It's a funny moment when you realize a word means something different than what you thought it meant, and you use it in public. For example, in my 10th grade biology class, we were learning how to give CPR. My teacher asked the class the question, "What bone do you press on to apply CPR to someone?" Me, being in 10th grade and having "paid attention" throughout the majority of the class, confidently raised my hand to answer the question and said matter-of-factly, "The scrotum."
*crickets*
Then the teacher proceeded to call me out into the hallway for a chat because the scrotum is obviously not the bone you press on to apply CPR. It's something else. I know that now; I didn't then, but I sure thought I did (No, I wasn't smarting off with my answer. I sincerely thought the scrotum was the sternum. Oops).
Messing up words can get you in trouble. It can get you detention (like in my case), it can just create an awkward situation for you, or it can make you believe a word means one thing your entire life when it actually means something else, creating a misunderstanding of most sentences that word is used in. This is what has happened to me with another word, "hope."
For the longest time, I just thought hope meant something a long the lines of "wishful thinking," and I guess it does mean that to some extent. . . to "hope" to win the game," or "hope to feel better." Today, however, I found out that it means much more than that, at least from the Christian context anyway.
Today, I found out that hope for a Christian isn't just a wishful thinking; It's an expectant waiting, a knowledge of fact. It's superior to wishful thinking, and it's an expectancy of God to fulfill all of His Word and all of His Promises because "God cannot lie" (Heb. 6:18). Learning this today seemingly flipped my world upside down. So many verses made much more sense, so much confidence filled my heart, and so much more life came to God's promises; They became more than wishful thoughts; they became fact. I don't think I didn't believe these promises before, but changing the definition of hope from wishful thinking to expectant waiting separated what once sounded like God hoping to be for me, to knowing God is for me.
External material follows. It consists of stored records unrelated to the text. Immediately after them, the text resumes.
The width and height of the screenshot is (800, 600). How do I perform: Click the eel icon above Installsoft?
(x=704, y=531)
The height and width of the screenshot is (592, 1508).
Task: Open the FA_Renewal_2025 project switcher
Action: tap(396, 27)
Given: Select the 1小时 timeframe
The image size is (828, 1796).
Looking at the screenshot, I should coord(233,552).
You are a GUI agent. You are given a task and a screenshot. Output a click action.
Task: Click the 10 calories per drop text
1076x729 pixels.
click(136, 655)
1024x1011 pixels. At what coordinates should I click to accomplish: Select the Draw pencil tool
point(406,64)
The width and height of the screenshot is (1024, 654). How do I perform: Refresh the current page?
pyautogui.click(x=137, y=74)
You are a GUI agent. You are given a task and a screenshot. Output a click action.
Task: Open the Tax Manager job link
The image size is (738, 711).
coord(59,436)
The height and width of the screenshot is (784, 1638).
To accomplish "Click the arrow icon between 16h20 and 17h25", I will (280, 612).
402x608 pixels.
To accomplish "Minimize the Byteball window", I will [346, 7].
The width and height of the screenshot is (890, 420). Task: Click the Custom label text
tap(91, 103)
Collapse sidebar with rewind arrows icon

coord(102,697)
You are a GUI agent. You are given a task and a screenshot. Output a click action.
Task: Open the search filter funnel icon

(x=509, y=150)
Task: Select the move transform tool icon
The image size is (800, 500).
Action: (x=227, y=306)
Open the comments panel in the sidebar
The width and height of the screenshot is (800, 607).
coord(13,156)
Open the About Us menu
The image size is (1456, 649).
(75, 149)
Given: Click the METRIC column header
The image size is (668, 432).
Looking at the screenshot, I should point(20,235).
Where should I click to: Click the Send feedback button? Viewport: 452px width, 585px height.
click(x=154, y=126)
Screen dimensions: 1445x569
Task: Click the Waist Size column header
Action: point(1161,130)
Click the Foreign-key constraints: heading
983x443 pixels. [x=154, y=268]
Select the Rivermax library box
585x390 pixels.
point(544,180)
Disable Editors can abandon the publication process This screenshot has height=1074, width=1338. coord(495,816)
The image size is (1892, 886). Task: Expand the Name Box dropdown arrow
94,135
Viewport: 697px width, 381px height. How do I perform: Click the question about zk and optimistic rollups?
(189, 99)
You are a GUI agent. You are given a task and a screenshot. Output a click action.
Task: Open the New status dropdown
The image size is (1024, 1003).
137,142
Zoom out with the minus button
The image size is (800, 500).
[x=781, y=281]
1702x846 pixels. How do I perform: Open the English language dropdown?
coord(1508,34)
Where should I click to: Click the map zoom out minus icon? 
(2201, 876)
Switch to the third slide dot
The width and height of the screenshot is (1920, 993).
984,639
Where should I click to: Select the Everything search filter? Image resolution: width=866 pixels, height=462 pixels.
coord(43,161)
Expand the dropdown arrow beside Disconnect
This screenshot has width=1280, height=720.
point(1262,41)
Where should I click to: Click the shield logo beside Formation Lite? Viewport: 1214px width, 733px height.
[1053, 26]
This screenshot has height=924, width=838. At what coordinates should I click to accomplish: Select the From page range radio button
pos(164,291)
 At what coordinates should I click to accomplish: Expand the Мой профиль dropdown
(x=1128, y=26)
It just sounds so much better.
Now, I know why hope is not timid. Hope is confident because hope is Truth. Hope is more than wishful thinking. It's what saves us. After all, "Who hopes for what they already have? But if we hope for what we do not yet have, we wait for it patiently (Rom. 8:24-25)"
-Cliff
Cliff's Note: Biblical hope is more than well-wishing; it's belief in fact and waiting expectantly for it.